The absorption of hydrogen by the material in the vessel is a strongly exothermic reaction. Accordingly, the material in the vessel is maintained at a temperature ranging from 10 to 370 C. This can be accomplished with cooling means, for example, by passing cool water through the water-jacket of the vacuum chamber. Preferably, the material in the vessel is maintained at a temperature ranging from 27 to 370 C., more preferably from 50 to 340 C., especially at a temperature of 70 C.
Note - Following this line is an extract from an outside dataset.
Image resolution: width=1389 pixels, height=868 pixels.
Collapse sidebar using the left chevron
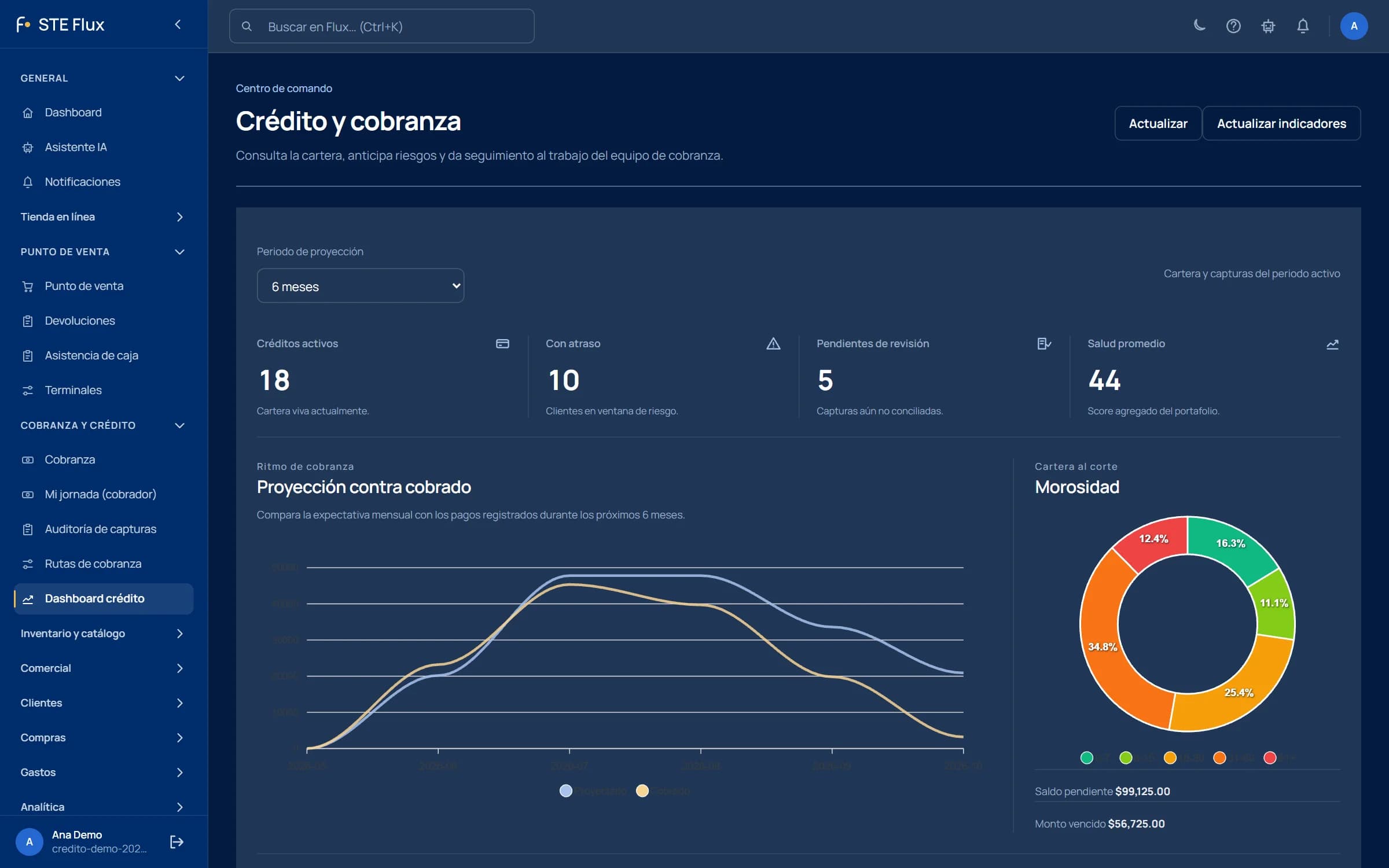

Hydrogen gas is supplied to the vessel until such time as it is no longer absorbed in appreciable amount by the material, typically in the range of from about 2 to 6 hours. After hydriding, the material will have a hydrogen content of 0.1 to 25 atomic percent, preferably 5 to 25 atomic percent, more preferably 15 to 25 atomic percent. For Nd-Fe-B magnets, an advantageous hydrogen content is 24 atomic percent. The material in the vessel is subsequently cooled to a temperature from 10 to 65 C., preferably 15 to 55 C., more preferably from 32 to 52 C., especially below 52 C.

When hydrogen absorption is complete and the material in the vessel is sufficiently cooled, the material is transferred from the vessel to an attritor mill (or stirred ball mill) and is milled to a particle size of no greater than 40 microns in maximum dimension, preferably no greater than 30 microns in maximum dimension, more preferably no greater than 20 microns in maximum dimension. Typically, the hydrided material is reduced to a particle size having an average maximum dimension of 2.7 to 3.5 microns as measured by a suitable particle measuring device, e.g., a Fischer sub-sieve sizer. The attritor mill is charged with the hydrided material and a suitable hydrocarbon liquid which serves to remove the heat generated during grinding and to prevent oxidation of the material during fine powder preparation. Suitable hydrocarbon liquids are those with boiling points sufficiently low to facilitate later evaporation of the liquid. These include, for example, acetone, hexane, heptane, toluene, and the like, with hexane being preferred. Alloys or other materials of different chemical composition can also be added to the attritor mill, e.g., cobalt, aluminum, iron-cobalt alloy or iron-aluminum alloy, so as to produce a final alloy having a specified composition within the overall composition ranges recited above. Milling is carried out for a period of time sufficient to obtain the desired particle size.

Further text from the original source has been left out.